Кто был виноват в разгроме Прато в 1512 году? Медичи. Кто затеял преступное завоевание Урбино? Медичи. Кто начал несчастную войну Коньякской лиги? Медичи. Кто был виною разгрома Рима в 1527 году? Медичи. Кто осаждал Флоренцию и сокрушал ее республику в 1530 году? Медичи. Кто разнуздал белый террор после капитуляции города? Медичи. А самый ничтожный из этих фактов нес гибель, разорение, позор и бездну несчастья тысячам людей. Обо всем этом Микельанджело хотел бы кричать на весь мир. Если бы была его воля, он бы построил не капеллу во славу Медичи, а позорный столб и нагромоздил бы у его подножия такие аллегории, чтобы слепому стали очевидны преступления флорентийских тиранов.

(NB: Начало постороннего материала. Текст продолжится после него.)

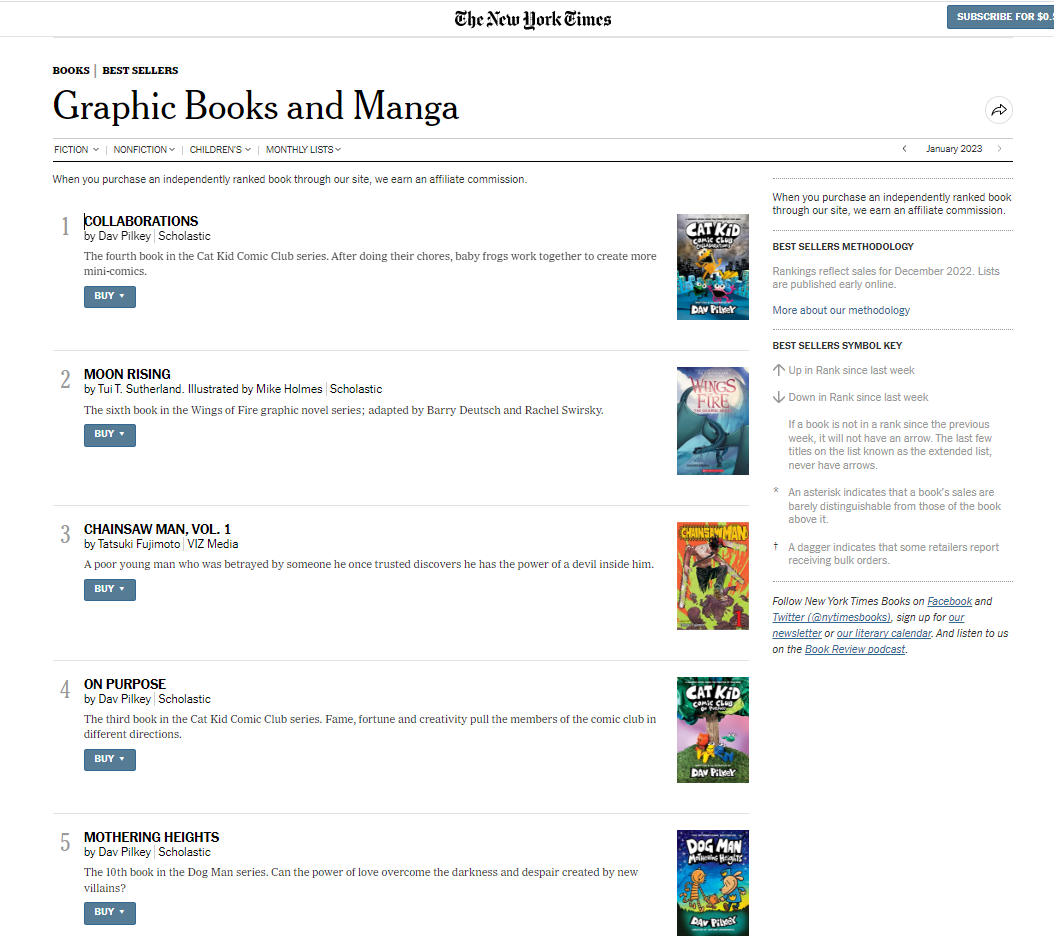This screenshot has height=939, width=1054.
Task: Expand the Children's dropdown menu
Action: pos(220,149)
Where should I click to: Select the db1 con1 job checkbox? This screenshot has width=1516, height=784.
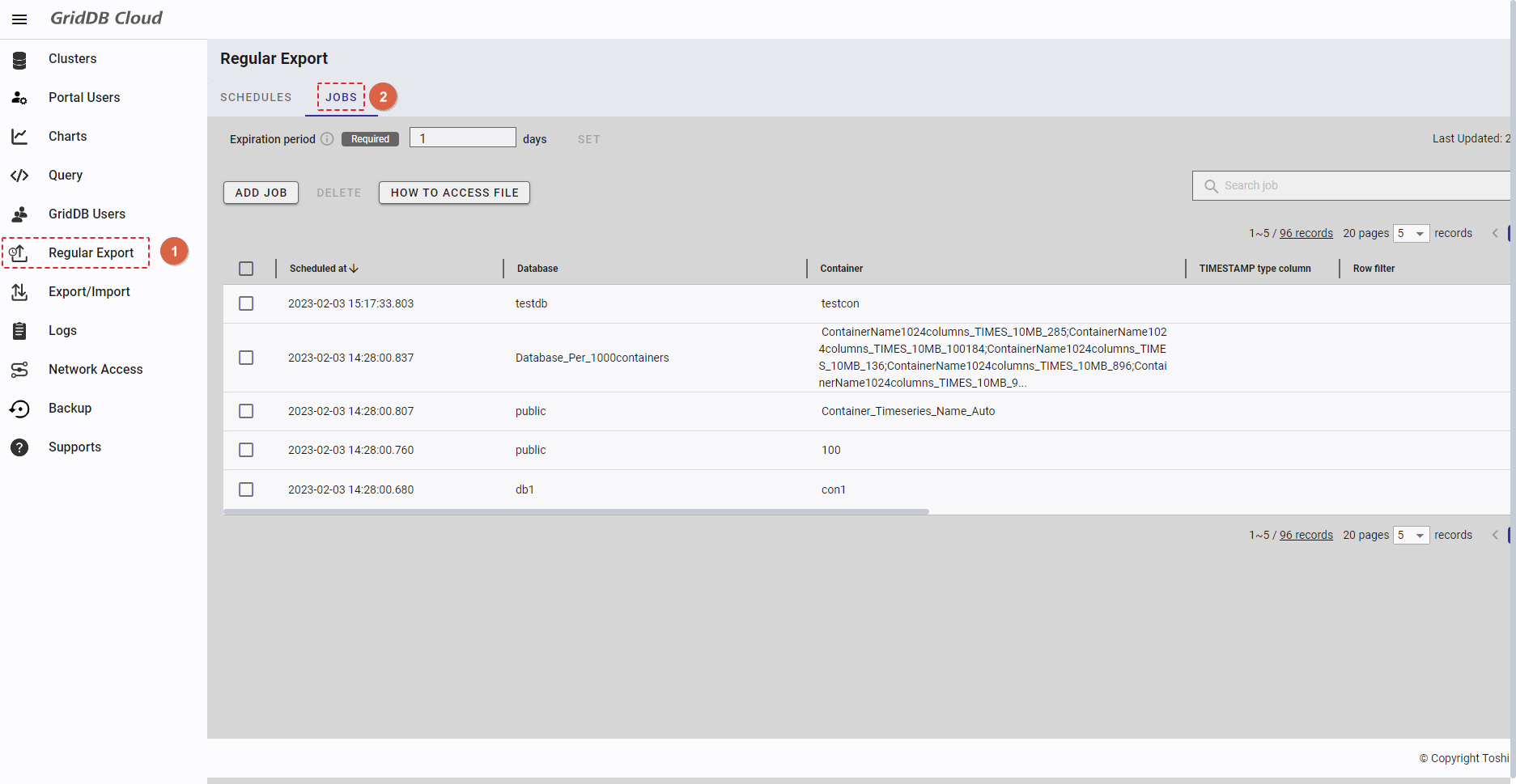246,489
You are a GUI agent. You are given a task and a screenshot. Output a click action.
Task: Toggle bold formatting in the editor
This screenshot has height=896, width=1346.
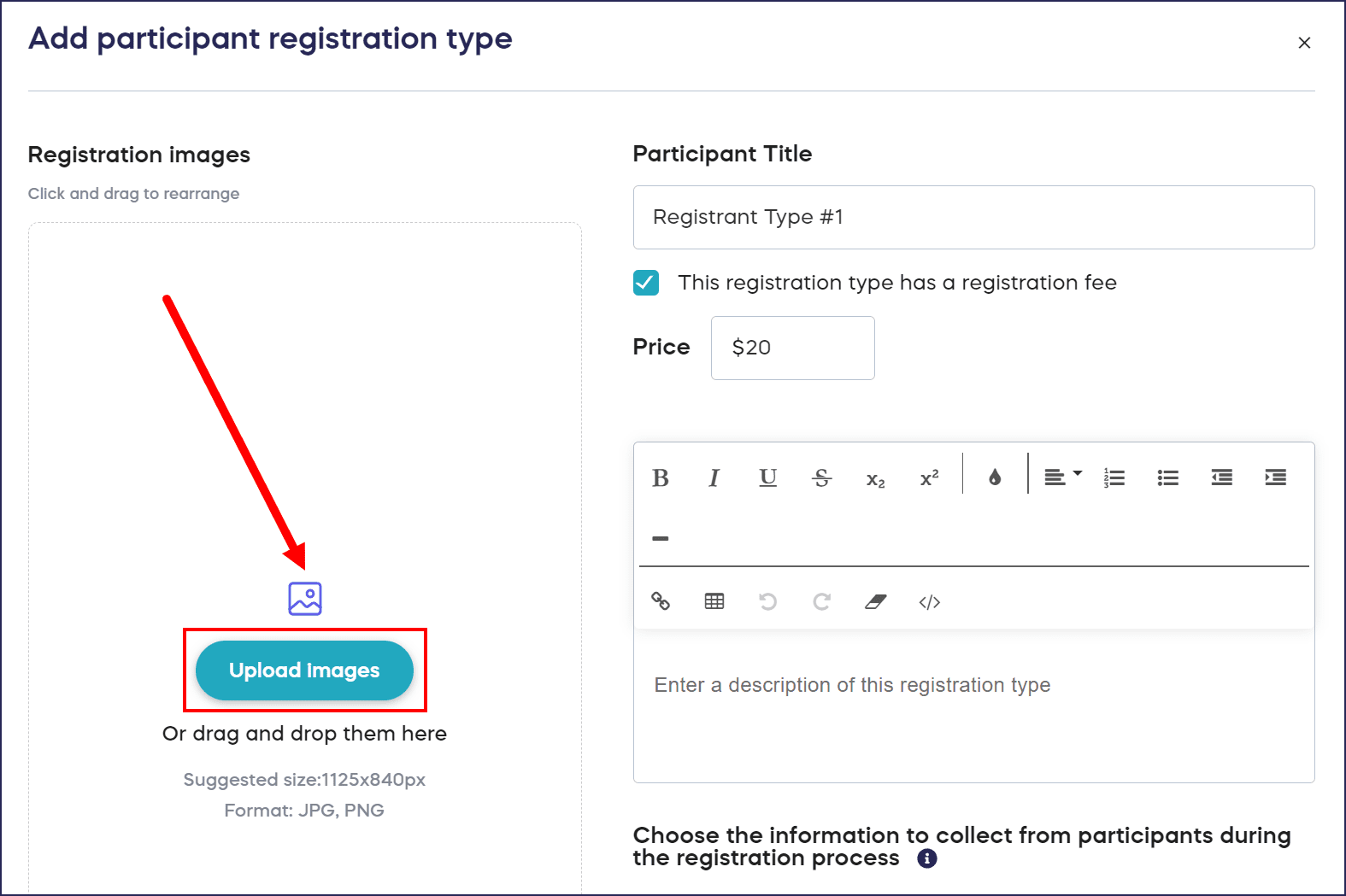point(661,477)
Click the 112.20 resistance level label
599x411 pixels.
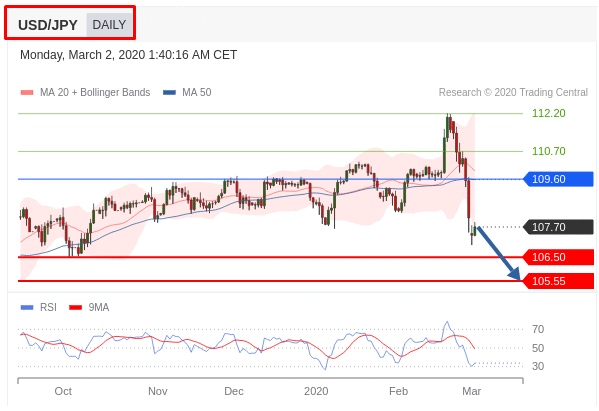(549, 113)

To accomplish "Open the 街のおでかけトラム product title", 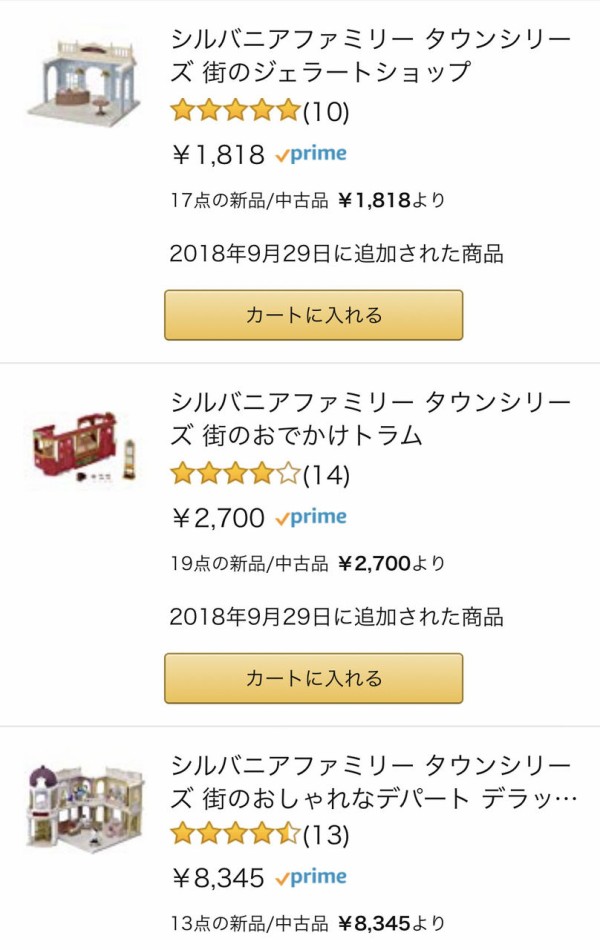I will pyautogui.click(x=370, y=419).
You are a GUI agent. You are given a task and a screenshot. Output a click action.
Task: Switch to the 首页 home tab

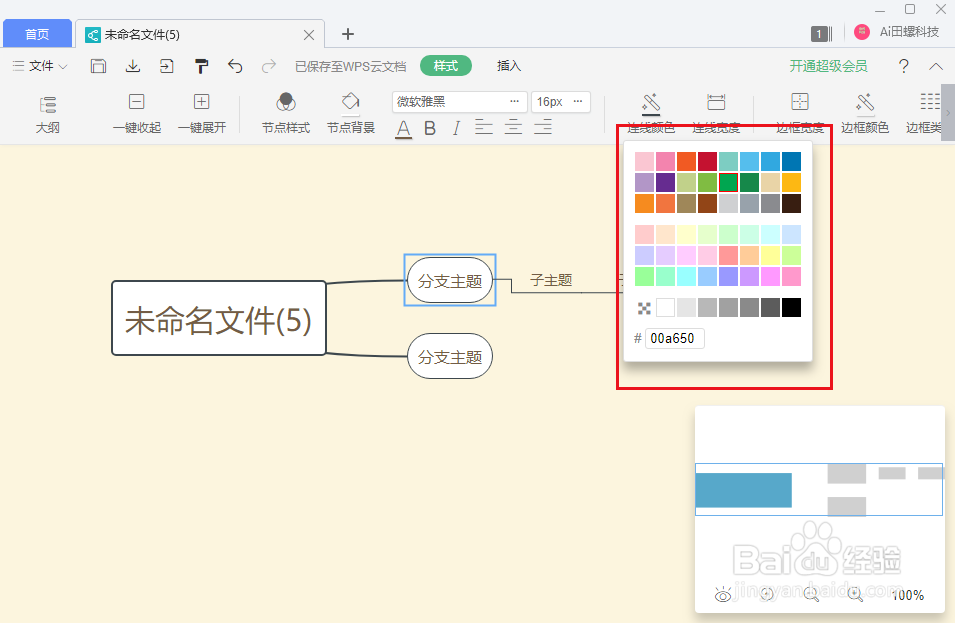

В капелле Медичи он мог говорить только эзоповым языком, но и он оказался настолько красноречивым, что поняли все, хотя большинство, и в том числе сами Медичи, сделали вид, что ничего не понимают. Ведь покажи они малейшую долю возмущения, и нужно бы немедленно разрушить и статуи так называемых Джулиано и Лоренцо и все каменные аллегории, лежащие у ног их таким убедительным, так гениально задуманным и сделанным укором.
Что это действительно так, подтверждается прямым заявлением самого художника. Из всех фигур капеллы больше всего восхвалялась, как известно, «Ночь», и Вазари объясняет мотивы всеобщих восторгов: «Что могу я сказать о «Ночи», статуе не то что редкой, а единственной? Кто видал в каком бы то ни было веке скульптурные произведения, древние или современные, сделанные с таким искусством? Чувствуется не только покой спящего, но также скорбь и печаль человека, теряющего нечто чтимое им и великое. И думается также, что эта «Ночь» затемняет всех, кто в какую бы то ни было эпоху статуей или картиной пытался, не говорю превзойти, а хотя бы сравняться с ней. Сон передан так, точно перед нами в действительности уснувший человек».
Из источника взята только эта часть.